[Word and element location data]
——————————

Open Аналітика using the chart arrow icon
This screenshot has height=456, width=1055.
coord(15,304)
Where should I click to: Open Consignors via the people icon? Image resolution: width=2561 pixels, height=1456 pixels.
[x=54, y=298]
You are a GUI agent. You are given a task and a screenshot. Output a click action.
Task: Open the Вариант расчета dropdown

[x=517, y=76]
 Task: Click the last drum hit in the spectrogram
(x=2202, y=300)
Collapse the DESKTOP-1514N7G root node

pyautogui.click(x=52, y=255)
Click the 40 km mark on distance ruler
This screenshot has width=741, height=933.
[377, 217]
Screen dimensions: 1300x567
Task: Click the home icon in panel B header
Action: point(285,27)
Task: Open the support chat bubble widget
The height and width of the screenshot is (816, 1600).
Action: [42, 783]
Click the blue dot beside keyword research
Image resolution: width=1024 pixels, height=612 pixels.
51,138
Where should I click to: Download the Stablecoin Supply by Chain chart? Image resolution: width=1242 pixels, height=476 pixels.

——————————

What is expected
Reproduce all of the lines above with "dropdown" changed to "select box", keeping everything else the same.

Result of this exercise
Open Аналітика using the chart arrow icon
This screenshot has height=456, width=1055.
coord(15,304)
Where should I click to: Open Consignors via the people icon? Image resolution: width=2561 pixels, height=1456 pixels.
[x=54, y=298]
You are a GUI agent. You are given a task and a screenshot. Output a click action.
Task: Open the Вариант расчета select box

[x=517, y=76]
 Task: Click the last drum hit in the spectrogram
(x=2202, y=300)
Collapse the DESKTOP-1514N7G root node

pyautogui.click(x=52, y=255)
Click the 40 km mark on distance ruler
This screenshot has width=741, height=933.
[377, 217]
Screen dimensions: 1300x567
Task: Click the home icon in panel B header
Action: point(285,27)
Task: Open the support chat bubble widget
The height and width of the screenshot is (816, 1600).
Action: [42, 783]
Click the blue dot beside keyword research
Image resolution: width=1024 pixels, height=612 pixels.
51,138
Where should I click to: Download the Stablecoin Supply by Chain chart? Image resolution: width=1242 pixels, height=476 pixels.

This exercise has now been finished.